Well, blessed and highly favored, indeed! That is the good news for each one of us and for all of us together as the Christian community here this morning. In some parts of the African American community, in particular, and maybe other places as well, a woman will give this response when you ask her How are you today? Blessed and highly favored! I have also seen it printed on the zip cases for their Bibles that they carry to church to refer to the texts the pastor is preaching on. I first heard this response at Grace House when I would ask someone how she was doing, from time to time, someone would answer with a big smile, Blessed and highly favored! At first, it was surprising and disconcerting because I knew an awful lot about the women’s lives and they were dealing with some tremendous obstacles in their paths. I would think, Really? This would be someone who was struggling with addiction, trying to get her high school diploma, being turned down for an apartment, maybe had just been fired due to criminal background check, whose family wanted nothing to do with her except get the little money she had coming in…. I could go on with obstacles. I noticed that I would also sometimes feel a little resentful. Before long, though, that twinge of annoyance became awe and recognition of God at work in people and eventually, recognition of God at work in me and I understood in a new way what it meant and how it feels to be blessed and highly favored by God. That was a tremendous gift that I received from the women there. I had received it at other times in my life in different forms, but had lost track of the message. So, if you are sitting here today, bubbling and hopping and dancing in God’s favor, great – pass it on!
Sometimes, though, we don’t know. Sometimes, to know it, to know God’s favor, to know that we need God’s grace, we seem to need to be brought pretty low. As St Benedict tells us in his chapter on Humility, we need to be able to say “I am a worm.” In the gospel stories, that is mostly who is able to recognize and respond to Jesus as the Christ. I’m not sure if it is so much that God has a preferential option for the poor or that the poor, the struggling, the people on the margins know they are in need of so much and so are more easily persuaded that they are in need of God, as well. Maybe. I say this in no way romanticizing poverty. I know very directly the terrible effects that poverty and marginalization work in people’s lives. I also know, as do many of us, the extraordinary resilience and openness to the Spirit of God that can coexist with suffering in those conditions.

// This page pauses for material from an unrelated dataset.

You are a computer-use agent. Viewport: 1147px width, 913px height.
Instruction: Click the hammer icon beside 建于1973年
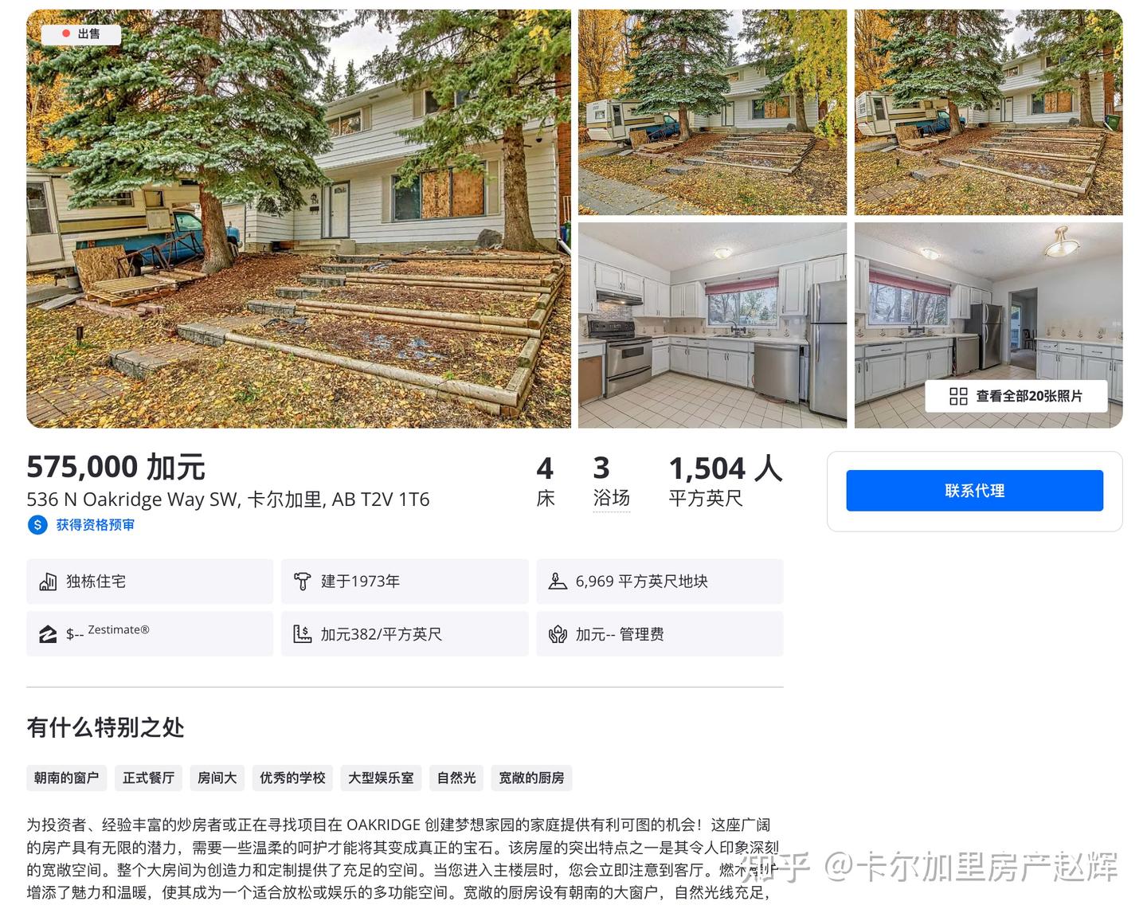(302, 582)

I want to remind us that from where we stand, a way we can practice this willingness, this openness is through the virtue of REVERENCE. Last Sunday, many of us were reminded that as Benedictine Sisters of Chicago, we say that our mission is REVERENCE: Through common prayer, stewardship, hospitality, and mutual respect, we seek to find and honor God present in each person and in all created things. To find and honor God present in each person and in all created things – that is a virtue and a gift. The gospel of the Annunciation reminds us, begs us, urges us, encourages us, emboldens us, (it depends where you’re at today) to trust and believe that Gabriel’s message is meant for each one of us. When we are able to first honor God present in ourselves, that is what allows us to recognize Christ present in each other person. It sounds cliché to say, make room for God in your heart, make room for the Christ child to enter in. It is though, exactly what the centurion says when he appeals to Christ to enter his home – the centurion whose words have been repeated-in one form or another- by probably millions of people for thousands of years as they prepare to receive Eucharist! That is exactly what this story tells us – one of the things. If you are struggling with that today, give thanks. Just thank God for everything. When you wake up in the morning, say “Thank you, God for waking me up today,” and start counting ten things you are grateful for. Do the same thing when you are falling asleep. The way is smooth – Jesus tells us this – “My yoke is easy, my burden is light.” Throughout the day, give thanks; count out the blessings on your fingers like when you were a small child learning to say the rosary. Out loud, or in your heart. The rest, the common prayer, the stewardship, the hospitality, and the mutual respect are all born from there, from that place of gratitude. By the same token, if you are struggling with this message today, you may need to accept hospitality from someone else first. Maybe that blessing is what will allow you, will give you the grace to recognize God in yourself today, because someone else is recognizing it first for you, pointing the way. For that, we need to be awake – well that’s a different gospel…. But, same season of the year. Let us each resolve as the week goes on, to grow in awareness of what this means for us - that we are blessed and highly favored. Let us be willing to be surprised. Let us be willing.